== Passage to read ==

Modern Day Innovation!
“How do we secure a place that’s not just a place of innovation, but a place of new startup innovation?” Geolas asked when describing the steps that the Park itself is taking to appeal to today’s workers, including smaller, more flexible facilities and more walkable amenities. “And we want to do it in a way that’s as big and significant as the creation of the Park itself was fifty years ago for America.”
Sure, the major players in the Research Triangle are still doing well, but they are no longer the only game in town for the Raleigh-Durham area when it comes to technology. Need proof? According to AngelList, the state of North Carolina is home to more than 1,100 technology companies as of 2015, including both startups and more established firms. This list includes everything from ShareFile, a cloud-based file sharing and storage service that is now a subsidiary of Citrix and was once named to the Inc. 500 list of Fastest Growing Private Companies; ChannelAdvisor, a now-public ecommerce platform that connects online retailers with new customer groups; and WedPics, a photo and video sharing app aimed at the wedding market. PlotWatt, based in Durham and backed by more than $4 million in funding, offers customized energy monitoring services to help commercial and residential customers cut their energy spending, while Raleigh-based KnowledgeTree maximizes sales teams effectiveness by shaping sales messaging.
The Triangle region these days ranks in the top ten municipalities nationwide in terms of venture capital investments, and more than a few homegrown companies are near-household names in the tech space, including open-source software pioneer Red Hat and analytics developer SAS Institute.

===

» What to work on:
a - Print the part of the passage about Triangle technology companies that opens with the words containing "The Triangle region" and closes with "developer SAS Institute.".
b - Answer these questions from the passage about Triangle technology companies:
(i) According to AngelList, how many technology companies did North Carolina have as of 2015?
(ii) In which city is PlotWatt based?
(iii) Which company is described as an open-source software pioneer?
c - Go on with the passage about Triangle technology companies, starting after its final sentence.
The rows that come next are separate material and have no connection to the passage about Triangle technology companies.

== Entries shown ==

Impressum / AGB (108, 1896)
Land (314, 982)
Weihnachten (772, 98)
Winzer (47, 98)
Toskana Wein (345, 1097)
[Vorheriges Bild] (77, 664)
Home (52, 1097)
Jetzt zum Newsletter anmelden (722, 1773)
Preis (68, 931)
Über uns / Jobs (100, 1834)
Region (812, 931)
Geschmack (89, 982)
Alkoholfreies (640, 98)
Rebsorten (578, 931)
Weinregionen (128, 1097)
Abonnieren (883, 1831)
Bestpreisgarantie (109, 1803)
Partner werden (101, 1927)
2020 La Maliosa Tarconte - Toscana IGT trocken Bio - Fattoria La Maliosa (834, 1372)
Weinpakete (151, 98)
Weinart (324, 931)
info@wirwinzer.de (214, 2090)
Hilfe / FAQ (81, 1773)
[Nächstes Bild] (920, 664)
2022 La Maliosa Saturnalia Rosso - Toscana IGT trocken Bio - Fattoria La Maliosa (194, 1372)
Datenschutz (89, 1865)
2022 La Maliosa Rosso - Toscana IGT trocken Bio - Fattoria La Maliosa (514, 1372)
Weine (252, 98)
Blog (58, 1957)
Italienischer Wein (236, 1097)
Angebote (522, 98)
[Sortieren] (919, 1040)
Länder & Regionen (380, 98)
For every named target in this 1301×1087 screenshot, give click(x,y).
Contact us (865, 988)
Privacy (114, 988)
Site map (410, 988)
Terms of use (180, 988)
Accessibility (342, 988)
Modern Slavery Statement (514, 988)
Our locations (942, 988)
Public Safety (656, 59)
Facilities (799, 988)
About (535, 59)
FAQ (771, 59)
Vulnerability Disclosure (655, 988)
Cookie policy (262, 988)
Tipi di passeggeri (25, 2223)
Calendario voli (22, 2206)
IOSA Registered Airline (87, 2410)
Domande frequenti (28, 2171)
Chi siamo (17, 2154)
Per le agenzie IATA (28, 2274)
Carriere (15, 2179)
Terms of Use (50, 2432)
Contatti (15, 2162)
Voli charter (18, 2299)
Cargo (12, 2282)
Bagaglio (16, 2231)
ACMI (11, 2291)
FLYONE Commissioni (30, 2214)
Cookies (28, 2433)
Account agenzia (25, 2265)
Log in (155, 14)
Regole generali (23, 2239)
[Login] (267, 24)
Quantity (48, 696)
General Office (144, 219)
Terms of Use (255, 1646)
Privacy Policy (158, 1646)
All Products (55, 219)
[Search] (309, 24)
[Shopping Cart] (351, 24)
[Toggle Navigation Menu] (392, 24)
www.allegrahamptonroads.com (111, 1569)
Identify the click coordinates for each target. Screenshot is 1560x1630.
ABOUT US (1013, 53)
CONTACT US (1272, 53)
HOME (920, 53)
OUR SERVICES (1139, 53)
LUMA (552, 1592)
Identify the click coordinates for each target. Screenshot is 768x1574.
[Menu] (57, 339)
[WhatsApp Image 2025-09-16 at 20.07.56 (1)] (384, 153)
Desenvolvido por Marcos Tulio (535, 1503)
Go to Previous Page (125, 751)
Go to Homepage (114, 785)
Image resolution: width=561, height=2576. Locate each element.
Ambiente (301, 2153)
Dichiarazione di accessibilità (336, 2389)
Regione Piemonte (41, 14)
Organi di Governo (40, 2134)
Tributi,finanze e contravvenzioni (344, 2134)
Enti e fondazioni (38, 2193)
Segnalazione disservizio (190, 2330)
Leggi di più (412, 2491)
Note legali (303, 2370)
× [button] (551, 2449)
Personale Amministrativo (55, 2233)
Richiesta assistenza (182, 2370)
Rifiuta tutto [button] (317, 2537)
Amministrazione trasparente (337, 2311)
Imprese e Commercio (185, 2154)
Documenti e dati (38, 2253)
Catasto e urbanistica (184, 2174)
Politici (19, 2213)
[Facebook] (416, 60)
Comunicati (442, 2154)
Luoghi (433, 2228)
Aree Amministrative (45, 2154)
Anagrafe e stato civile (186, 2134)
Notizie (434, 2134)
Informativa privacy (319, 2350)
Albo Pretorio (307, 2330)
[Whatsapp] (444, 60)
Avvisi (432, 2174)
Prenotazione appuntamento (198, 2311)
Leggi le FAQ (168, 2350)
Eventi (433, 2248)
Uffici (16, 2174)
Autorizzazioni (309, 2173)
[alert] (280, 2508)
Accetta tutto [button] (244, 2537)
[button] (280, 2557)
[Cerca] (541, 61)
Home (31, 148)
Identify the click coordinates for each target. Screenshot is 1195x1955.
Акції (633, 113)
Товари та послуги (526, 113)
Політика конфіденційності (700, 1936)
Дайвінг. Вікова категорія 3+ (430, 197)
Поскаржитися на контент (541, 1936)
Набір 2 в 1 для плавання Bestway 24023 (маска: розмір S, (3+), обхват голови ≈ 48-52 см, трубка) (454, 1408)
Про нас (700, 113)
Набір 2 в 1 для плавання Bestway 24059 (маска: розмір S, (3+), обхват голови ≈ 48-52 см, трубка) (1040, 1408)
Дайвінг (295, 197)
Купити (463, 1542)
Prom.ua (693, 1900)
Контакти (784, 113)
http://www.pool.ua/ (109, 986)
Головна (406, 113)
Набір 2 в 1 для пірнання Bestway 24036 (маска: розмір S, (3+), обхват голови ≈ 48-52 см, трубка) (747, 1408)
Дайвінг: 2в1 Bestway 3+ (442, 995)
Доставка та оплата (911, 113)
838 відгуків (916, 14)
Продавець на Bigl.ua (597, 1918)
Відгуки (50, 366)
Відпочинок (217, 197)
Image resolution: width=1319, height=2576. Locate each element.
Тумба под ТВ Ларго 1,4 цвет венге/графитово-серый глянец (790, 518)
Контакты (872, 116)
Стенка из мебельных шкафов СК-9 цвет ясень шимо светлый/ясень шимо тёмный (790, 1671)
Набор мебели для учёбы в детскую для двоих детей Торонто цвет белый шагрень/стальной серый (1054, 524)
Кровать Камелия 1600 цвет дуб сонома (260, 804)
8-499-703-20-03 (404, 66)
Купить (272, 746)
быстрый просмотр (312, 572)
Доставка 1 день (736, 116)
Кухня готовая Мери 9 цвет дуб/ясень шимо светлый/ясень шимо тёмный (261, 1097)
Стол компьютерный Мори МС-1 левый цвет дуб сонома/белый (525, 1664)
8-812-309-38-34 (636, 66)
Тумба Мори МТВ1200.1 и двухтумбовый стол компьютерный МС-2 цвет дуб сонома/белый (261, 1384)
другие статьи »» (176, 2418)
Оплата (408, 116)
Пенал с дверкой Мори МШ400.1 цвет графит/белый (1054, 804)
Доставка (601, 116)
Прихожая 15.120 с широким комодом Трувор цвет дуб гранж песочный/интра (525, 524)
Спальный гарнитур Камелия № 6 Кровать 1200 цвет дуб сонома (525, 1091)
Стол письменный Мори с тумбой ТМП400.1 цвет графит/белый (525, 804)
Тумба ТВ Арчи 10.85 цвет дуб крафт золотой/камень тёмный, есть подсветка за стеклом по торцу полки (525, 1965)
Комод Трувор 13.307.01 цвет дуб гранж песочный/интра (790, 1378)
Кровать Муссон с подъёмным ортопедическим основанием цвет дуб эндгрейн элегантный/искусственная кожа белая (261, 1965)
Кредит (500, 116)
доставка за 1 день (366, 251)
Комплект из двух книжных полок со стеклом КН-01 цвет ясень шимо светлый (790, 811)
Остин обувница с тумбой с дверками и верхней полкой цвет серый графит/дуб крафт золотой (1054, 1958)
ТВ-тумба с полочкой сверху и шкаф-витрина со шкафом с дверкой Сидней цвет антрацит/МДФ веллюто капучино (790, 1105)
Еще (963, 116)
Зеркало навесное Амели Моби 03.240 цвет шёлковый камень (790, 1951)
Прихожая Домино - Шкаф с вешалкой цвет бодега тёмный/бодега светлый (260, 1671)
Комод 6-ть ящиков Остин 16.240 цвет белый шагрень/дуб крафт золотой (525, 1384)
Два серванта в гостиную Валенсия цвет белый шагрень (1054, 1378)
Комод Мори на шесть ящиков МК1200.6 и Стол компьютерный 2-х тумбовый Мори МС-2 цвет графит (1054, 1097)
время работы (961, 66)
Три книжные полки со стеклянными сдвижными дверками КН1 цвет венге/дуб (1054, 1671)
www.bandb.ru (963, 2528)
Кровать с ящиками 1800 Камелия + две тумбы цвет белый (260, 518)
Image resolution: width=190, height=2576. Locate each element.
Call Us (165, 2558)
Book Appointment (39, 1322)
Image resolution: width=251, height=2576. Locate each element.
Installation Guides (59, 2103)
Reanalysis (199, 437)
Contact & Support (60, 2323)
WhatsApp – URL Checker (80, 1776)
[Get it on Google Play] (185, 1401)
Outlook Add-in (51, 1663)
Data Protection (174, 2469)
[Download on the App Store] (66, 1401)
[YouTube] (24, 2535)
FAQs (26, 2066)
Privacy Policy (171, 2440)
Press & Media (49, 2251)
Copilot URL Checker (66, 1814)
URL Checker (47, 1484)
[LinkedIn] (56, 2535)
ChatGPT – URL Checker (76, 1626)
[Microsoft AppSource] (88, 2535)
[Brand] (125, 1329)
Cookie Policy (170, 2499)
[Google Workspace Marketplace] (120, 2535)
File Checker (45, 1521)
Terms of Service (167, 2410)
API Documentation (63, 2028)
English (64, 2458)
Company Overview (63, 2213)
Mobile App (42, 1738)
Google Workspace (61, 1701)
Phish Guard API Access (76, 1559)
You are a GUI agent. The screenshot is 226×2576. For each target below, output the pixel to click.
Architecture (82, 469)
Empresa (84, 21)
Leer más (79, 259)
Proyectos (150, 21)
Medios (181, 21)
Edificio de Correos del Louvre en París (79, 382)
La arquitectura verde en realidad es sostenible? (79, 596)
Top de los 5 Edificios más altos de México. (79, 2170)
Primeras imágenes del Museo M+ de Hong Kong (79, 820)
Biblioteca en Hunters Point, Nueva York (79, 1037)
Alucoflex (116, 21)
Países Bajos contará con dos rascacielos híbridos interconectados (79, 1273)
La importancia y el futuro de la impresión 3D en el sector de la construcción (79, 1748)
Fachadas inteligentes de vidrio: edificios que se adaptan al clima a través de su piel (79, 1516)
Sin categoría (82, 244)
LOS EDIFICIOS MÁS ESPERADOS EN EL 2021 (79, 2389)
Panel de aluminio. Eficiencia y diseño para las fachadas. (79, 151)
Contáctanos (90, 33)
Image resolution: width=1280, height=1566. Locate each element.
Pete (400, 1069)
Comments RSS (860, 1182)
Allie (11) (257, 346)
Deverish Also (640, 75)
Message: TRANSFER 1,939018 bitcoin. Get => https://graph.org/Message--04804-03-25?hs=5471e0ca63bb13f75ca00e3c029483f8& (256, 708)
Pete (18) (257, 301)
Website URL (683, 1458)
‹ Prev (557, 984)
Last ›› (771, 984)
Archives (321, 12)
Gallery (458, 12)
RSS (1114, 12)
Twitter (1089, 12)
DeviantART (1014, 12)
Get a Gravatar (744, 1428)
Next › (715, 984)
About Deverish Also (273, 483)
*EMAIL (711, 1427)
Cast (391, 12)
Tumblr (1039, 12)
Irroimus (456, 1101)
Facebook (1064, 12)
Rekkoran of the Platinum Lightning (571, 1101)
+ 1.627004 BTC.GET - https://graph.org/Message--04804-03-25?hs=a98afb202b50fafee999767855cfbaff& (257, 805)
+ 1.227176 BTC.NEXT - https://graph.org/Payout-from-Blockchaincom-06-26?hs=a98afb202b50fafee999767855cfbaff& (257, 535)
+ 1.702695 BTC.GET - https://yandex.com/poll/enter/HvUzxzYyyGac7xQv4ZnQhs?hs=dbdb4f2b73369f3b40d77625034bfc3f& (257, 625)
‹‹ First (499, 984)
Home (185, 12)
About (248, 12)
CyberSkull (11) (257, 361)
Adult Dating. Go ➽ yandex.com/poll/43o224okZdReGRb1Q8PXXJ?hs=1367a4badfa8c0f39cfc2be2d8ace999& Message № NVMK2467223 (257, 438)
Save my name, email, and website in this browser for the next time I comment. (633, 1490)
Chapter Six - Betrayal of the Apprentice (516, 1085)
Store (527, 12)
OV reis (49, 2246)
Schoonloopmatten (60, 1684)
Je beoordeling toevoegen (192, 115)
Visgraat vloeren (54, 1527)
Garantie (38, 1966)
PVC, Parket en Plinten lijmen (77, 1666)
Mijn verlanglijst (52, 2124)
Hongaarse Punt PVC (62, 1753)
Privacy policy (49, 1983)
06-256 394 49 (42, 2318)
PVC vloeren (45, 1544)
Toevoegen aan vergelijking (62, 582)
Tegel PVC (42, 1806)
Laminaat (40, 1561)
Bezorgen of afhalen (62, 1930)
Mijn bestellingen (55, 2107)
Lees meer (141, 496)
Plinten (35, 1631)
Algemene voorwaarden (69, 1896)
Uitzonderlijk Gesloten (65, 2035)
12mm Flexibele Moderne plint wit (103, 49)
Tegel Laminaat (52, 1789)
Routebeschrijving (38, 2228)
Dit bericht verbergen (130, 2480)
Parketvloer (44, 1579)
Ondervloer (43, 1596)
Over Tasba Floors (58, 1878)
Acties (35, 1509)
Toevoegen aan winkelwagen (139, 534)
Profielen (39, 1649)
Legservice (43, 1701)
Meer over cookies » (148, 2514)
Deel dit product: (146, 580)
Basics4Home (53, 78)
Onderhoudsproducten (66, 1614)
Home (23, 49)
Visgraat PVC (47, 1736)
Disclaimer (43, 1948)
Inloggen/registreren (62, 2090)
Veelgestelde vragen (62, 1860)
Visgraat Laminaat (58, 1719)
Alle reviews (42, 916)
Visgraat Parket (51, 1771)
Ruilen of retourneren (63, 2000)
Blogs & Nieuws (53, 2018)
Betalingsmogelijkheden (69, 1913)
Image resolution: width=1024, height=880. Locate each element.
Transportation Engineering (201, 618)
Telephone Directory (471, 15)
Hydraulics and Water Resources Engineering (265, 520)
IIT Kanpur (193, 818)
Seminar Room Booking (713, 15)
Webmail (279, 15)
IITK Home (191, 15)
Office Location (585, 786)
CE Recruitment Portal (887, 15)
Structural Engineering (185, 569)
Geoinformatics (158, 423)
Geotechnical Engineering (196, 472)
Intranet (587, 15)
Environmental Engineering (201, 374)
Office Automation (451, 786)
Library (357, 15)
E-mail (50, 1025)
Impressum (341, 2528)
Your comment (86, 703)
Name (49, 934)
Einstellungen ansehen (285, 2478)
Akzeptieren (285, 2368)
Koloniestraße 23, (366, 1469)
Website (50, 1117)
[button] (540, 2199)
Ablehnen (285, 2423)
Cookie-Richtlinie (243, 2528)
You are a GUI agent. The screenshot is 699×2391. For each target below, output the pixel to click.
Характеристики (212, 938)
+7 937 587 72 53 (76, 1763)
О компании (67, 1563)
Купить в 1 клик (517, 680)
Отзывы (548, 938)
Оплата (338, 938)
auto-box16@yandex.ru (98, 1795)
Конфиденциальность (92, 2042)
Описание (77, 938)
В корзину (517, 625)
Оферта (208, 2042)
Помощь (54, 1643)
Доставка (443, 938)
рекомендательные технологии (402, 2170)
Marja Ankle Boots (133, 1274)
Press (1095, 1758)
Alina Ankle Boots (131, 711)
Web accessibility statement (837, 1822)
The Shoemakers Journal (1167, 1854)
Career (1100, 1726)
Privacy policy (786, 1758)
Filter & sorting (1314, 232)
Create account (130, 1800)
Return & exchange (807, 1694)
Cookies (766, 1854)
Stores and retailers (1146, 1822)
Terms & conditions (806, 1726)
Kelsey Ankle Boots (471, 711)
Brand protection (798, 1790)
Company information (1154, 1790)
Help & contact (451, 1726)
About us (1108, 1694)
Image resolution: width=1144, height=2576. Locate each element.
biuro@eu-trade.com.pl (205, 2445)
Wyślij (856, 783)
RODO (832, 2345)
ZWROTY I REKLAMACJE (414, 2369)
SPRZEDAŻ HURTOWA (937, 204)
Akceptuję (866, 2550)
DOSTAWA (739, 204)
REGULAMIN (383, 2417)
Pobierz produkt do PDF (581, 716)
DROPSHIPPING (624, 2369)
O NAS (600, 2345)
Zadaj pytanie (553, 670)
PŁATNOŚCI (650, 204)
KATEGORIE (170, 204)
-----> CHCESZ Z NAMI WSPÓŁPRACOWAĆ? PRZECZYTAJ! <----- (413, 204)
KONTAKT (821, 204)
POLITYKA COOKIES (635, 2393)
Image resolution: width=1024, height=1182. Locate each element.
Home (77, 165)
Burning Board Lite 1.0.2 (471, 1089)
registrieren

===

» Numbered answers:
a -
The Triangle region these days ranks in the top ten municipalities nationwide in terms of venture capital investments, and more than a few homegrown companies are near-household names in the tech space, including open-source software pioneer Red Hat and analytics developer SAS Institute.

b -
(i) More than 1,100
(ii) Durham
(iii) Red Hat

c -
Still, despite the area’s long history as a part of the innovation economy (thanks to the Research Triangle Park), and its deep bench of available workers (thanks to the three major research universities in the Triangle), the North Carolina startup ecosystem is still in the growth stage, with a handful of local success stories but ongoing challenges finding funding, attracting talent, and growing self-sustaining businesses. Part of the problem is that the area itself is so large and spread out. According to the U.S. Census Bureau, the greater Raleigh-Durham-Cary Combined Statistical Area, which makes up The Triangle, encompasses eight counties with a combined population of more than 1.9 million people. The metro area consists of more than 4,500 square miles, including everything from Downtown Raleigh, Cary, and Apex to the east, to Durham and Chapel Hill to the west. That can make it tough for like-minded tech founders to find each other, let alone work together as part of a cohesive startup ecosystem.
Even just within the City of Raleigh there are seven or eight active submarkets, according to Derrick Minor, Raleigh’s Innovation and Entrepreneurship Manager, each with different types of companies and different populations living there. The challenge is not only getting these companies together, but getting them to participate in the entrepreneurship community that he is trying to build. The eventual goal, he says, would be to the benefit of everyone involved, including the regional economy, and would enable startups to better share talent, publicize mentorship opportunities, and discuss investor leads.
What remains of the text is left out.